Thomas Speakman Barnett (September 3, 1909 – June 5, 2003) was a politician born in Red Deer, Alberta, Canada. He attended schools in Alberta and British Columbia, and earned a degree at the University of British Columbia. He married Ruth Evelyn Pidcock on July 1, 1942. He worked in saw mills, as editor of the Wells Chronicle (Wells, BC), and was active in trade union affairs.

Barnett was a member of the United Church of Canada. He did missionary work as a student. Barnett was manager of the Alberni and District Co-op, the first employee of the Alberni and District Credit Union and a long-serving executive member of the Industrial, Wood and Allied Workers of Canada (IWA), Local 1-85.

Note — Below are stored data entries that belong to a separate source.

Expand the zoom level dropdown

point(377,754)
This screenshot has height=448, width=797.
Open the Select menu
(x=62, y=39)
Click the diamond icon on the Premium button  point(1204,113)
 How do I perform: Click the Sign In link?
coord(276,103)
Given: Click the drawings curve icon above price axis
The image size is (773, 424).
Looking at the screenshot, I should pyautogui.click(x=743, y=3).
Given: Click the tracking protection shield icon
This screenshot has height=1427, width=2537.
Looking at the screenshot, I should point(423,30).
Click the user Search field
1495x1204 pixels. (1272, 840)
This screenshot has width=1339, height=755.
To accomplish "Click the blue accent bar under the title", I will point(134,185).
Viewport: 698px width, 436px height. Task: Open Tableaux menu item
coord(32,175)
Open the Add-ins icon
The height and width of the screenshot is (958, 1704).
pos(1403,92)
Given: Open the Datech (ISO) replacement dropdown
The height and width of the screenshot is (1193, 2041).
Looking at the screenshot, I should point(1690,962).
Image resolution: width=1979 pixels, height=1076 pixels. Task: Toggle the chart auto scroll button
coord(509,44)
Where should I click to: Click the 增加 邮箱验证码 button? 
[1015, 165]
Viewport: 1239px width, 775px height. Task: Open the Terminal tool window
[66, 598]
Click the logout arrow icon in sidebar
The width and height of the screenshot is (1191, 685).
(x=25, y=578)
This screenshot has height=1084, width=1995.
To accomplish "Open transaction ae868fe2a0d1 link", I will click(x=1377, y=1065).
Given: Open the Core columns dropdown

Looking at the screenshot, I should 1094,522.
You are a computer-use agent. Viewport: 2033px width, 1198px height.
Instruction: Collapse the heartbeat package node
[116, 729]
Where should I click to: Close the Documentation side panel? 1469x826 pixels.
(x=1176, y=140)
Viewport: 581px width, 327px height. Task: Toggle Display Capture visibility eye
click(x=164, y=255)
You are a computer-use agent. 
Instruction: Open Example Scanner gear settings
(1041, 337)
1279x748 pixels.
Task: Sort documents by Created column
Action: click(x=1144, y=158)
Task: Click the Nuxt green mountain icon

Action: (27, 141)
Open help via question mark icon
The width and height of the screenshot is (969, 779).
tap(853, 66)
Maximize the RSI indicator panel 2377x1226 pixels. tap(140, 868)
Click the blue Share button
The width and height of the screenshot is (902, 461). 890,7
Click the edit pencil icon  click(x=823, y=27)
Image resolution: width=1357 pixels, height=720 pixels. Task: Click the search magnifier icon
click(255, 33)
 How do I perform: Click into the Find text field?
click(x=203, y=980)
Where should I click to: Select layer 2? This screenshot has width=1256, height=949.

In the 1930s he served as a school trustee in Wells, BC. He also served as an alderman in the former Alberni, British Columbia, (now part of Port Alberni) from 1959 until 1962. After retiring from Federal politics he served as Mayor of the District of Campbell River from 1976 to 1980.

In his first foray into federal politics he was defeated as the Co-operative Commonwealth Federation (CCF) candidate for the House of Commons of Canada in the riding of Comox—Alberni in the 1945 federal election. He was elected from that riding in the 1953 election. He then won re-election in the 1957 election, was defeated in the 1958 election.

The CCF was almost wiped out in 1958 and soon reformed itself as the New Democratic Party (NDP). Barnett won re-election again in the 1962 election, becoming an NDP Member of Parliament, and was re-elected until his defeat in the 1968 election when he was defeated by Liberal Party candidate Richard Durante. The results were voided, however, and Barnett defeated Durante in a 1969 by-election. Barnett won his final House of Commons election in the 1972 election, and retired two years later.